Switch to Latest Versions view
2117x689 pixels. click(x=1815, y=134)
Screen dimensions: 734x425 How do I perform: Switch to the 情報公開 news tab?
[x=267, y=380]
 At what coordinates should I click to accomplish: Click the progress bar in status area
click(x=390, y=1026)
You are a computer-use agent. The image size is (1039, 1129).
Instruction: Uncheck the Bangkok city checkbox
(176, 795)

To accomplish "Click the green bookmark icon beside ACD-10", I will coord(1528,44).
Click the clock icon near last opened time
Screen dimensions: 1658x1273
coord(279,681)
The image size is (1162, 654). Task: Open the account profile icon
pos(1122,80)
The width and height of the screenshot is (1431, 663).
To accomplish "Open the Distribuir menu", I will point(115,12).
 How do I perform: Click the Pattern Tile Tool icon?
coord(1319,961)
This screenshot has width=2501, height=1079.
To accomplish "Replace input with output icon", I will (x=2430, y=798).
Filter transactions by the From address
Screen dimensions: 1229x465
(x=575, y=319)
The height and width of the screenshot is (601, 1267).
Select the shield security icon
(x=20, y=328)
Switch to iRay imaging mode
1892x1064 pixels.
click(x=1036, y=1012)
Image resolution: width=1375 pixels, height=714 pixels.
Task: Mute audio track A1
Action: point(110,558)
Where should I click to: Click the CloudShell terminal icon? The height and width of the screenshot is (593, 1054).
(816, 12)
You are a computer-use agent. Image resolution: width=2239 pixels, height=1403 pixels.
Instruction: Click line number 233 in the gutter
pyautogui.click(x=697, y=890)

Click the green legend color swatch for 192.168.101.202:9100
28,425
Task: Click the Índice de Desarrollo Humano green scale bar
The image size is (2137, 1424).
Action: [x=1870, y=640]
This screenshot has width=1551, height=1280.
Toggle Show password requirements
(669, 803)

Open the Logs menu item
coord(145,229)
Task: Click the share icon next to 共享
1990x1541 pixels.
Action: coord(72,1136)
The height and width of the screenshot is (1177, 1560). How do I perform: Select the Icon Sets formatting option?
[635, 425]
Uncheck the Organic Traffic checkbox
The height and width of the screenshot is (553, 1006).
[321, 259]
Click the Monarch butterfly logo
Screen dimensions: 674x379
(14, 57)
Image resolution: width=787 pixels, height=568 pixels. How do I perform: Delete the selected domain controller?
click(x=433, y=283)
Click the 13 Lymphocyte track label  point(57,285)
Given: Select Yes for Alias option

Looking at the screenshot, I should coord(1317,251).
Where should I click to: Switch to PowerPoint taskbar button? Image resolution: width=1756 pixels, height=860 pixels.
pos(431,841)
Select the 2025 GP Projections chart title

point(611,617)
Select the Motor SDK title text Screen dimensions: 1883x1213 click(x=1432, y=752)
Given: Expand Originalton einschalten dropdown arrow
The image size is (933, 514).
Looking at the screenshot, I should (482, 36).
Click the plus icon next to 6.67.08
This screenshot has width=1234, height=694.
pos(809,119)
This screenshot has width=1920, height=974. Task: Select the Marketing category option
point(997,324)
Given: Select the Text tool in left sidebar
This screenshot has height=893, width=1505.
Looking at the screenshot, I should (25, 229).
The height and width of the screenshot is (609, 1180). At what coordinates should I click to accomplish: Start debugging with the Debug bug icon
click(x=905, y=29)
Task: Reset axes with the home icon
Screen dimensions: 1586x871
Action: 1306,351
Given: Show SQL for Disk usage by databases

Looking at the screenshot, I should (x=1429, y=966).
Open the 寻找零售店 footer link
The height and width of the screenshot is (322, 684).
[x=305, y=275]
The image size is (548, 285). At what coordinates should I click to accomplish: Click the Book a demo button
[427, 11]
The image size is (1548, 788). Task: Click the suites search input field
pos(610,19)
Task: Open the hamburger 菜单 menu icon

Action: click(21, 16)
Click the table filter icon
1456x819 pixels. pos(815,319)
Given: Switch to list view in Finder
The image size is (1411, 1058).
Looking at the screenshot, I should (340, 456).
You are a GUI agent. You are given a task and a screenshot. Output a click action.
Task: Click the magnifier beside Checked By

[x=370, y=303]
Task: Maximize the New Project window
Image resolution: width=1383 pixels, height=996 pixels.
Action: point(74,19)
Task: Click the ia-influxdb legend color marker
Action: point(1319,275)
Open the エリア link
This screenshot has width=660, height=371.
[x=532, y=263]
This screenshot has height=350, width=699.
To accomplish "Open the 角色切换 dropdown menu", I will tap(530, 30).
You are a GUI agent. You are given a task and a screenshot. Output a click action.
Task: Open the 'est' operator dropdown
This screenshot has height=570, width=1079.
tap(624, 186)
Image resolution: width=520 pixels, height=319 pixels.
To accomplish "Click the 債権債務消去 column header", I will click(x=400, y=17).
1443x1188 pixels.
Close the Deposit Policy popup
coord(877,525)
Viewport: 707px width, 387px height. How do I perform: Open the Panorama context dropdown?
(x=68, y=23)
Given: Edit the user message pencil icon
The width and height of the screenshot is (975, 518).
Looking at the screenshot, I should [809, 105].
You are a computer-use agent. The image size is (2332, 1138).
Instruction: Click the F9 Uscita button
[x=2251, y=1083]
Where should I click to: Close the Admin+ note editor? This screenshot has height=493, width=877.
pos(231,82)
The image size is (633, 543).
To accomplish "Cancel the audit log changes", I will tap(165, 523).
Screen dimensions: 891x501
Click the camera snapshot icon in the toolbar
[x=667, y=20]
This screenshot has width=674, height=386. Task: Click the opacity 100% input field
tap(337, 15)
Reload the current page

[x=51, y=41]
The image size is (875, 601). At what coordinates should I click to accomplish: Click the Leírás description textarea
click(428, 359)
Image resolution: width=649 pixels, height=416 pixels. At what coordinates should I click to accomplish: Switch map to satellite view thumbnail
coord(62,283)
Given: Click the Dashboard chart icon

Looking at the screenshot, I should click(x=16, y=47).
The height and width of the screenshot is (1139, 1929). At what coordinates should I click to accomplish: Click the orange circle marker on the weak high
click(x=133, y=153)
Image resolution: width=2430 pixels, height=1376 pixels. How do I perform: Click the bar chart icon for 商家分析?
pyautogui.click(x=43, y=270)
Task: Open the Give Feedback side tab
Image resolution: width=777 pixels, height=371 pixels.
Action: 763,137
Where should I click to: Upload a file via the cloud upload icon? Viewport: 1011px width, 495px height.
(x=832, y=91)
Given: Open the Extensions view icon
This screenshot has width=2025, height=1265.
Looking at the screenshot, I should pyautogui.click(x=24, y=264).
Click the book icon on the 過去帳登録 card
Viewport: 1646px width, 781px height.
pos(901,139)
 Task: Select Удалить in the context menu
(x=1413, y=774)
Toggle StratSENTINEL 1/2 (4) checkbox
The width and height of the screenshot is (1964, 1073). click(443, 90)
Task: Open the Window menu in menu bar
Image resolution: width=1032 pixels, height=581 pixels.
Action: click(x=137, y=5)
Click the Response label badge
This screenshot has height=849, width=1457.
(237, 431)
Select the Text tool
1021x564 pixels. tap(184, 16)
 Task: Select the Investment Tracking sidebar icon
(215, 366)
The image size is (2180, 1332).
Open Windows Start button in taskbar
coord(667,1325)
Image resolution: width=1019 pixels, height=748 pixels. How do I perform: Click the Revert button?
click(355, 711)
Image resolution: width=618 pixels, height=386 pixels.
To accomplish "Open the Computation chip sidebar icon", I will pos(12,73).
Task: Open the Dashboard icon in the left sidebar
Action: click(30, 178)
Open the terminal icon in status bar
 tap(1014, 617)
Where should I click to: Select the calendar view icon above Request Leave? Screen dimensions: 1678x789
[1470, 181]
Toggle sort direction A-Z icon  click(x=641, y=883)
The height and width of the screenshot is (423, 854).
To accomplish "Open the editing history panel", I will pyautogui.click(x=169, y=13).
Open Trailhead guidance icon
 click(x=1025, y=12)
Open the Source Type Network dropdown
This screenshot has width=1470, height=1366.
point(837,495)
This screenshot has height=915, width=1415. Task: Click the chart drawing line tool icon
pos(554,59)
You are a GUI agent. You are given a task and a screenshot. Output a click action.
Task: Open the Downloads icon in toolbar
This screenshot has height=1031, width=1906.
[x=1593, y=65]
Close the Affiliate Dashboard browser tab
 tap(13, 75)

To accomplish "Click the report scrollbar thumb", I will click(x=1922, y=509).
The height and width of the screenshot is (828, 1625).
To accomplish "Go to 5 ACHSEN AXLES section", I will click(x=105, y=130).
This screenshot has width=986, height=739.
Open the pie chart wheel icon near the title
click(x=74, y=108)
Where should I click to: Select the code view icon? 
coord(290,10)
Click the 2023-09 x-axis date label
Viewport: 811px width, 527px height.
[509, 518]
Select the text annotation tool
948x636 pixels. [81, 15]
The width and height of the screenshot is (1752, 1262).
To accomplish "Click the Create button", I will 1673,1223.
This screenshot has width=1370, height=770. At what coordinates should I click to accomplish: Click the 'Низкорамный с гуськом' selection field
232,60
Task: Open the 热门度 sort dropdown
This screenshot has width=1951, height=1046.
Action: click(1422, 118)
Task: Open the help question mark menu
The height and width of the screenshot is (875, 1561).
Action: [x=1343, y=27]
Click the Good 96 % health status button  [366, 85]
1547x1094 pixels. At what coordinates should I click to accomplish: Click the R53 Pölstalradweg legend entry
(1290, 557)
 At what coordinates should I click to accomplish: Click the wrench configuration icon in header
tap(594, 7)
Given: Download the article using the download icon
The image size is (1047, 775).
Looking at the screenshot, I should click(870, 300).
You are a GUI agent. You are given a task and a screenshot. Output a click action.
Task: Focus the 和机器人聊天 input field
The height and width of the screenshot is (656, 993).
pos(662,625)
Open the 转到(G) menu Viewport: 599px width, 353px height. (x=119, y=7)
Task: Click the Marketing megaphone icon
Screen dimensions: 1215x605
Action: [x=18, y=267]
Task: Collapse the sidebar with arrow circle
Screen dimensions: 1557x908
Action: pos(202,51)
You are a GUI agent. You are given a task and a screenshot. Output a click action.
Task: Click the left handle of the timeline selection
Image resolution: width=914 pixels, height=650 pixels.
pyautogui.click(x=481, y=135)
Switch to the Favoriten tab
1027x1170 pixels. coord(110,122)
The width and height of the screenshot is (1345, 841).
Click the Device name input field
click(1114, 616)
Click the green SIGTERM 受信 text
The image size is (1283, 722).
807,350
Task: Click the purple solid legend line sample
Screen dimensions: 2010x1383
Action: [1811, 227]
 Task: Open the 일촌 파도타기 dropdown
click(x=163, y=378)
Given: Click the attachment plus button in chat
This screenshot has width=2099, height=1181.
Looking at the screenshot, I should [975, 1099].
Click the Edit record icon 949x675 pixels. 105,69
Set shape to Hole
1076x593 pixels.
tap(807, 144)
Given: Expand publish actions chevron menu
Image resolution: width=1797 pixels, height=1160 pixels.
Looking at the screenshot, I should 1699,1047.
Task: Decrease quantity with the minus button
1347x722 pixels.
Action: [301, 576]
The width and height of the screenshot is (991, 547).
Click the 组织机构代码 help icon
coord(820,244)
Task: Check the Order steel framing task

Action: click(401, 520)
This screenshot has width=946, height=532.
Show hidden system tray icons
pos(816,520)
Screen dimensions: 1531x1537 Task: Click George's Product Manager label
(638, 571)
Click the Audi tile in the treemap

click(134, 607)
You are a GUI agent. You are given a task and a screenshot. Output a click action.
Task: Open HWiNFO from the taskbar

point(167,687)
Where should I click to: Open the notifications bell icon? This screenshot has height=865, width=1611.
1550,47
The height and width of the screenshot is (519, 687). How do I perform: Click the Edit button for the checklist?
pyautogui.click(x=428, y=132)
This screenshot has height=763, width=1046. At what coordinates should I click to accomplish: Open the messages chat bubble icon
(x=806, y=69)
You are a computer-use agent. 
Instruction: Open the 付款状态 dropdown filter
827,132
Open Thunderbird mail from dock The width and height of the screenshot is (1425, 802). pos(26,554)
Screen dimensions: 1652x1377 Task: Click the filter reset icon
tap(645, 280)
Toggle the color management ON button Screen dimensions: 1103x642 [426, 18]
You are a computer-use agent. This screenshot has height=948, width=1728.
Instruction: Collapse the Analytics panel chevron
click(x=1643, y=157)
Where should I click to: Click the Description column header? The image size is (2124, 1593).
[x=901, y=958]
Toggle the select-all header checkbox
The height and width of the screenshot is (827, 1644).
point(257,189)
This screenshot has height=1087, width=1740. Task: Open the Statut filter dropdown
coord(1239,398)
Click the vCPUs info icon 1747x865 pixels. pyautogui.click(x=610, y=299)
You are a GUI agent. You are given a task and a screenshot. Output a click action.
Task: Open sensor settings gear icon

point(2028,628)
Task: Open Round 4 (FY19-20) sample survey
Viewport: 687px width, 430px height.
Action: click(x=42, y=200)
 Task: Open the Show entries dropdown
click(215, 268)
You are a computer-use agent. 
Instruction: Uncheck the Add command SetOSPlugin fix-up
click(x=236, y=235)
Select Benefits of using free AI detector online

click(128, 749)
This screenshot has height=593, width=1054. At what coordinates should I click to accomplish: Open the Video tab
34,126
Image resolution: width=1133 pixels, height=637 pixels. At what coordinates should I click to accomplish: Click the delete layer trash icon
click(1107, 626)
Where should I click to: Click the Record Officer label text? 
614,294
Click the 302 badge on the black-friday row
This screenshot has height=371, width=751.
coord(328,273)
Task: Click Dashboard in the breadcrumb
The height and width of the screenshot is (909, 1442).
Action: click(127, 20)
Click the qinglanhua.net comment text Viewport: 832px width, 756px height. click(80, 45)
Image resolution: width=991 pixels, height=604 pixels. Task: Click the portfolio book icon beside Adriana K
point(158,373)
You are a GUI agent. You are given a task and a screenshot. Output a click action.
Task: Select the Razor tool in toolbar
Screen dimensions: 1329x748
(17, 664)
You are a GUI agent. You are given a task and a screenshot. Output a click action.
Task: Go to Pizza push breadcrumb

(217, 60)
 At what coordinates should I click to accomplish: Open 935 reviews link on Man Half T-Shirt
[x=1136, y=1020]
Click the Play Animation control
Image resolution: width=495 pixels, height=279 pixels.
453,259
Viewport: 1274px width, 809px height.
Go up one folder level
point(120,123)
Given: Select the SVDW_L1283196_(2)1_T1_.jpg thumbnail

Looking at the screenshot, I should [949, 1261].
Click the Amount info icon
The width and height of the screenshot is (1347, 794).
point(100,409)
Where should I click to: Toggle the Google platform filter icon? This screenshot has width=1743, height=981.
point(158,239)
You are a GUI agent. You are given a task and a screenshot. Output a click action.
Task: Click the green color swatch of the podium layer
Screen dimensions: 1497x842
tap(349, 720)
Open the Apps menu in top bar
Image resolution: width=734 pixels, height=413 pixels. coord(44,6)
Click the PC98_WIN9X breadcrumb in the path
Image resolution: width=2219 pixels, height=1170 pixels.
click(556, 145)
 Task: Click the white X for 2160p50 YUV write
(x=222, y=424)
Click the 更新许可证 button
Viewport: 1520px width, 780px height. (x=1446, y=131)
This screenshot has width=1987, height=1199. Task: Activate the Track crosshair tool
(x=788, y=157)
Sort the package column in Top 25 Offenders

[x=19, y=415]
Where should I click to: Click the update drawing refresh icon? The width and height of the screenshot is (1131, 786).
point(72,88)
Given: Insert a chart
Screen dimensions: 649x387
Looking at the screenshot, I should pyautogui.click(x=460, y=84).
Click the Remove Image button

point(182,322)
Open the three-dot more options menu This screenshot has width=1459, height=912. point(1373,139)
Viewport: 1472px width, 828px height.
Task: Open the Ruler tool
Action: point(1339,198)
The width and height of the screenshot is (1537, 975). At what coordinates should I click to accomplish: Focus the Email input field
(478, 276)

━━━━━━━━━━━━━━━━━━━━

For each line in the data that holds the word "Expand", copy the line.

Given: Expand Originalton einschalten dropdown arrow
Given: Expand publish actions chevron menu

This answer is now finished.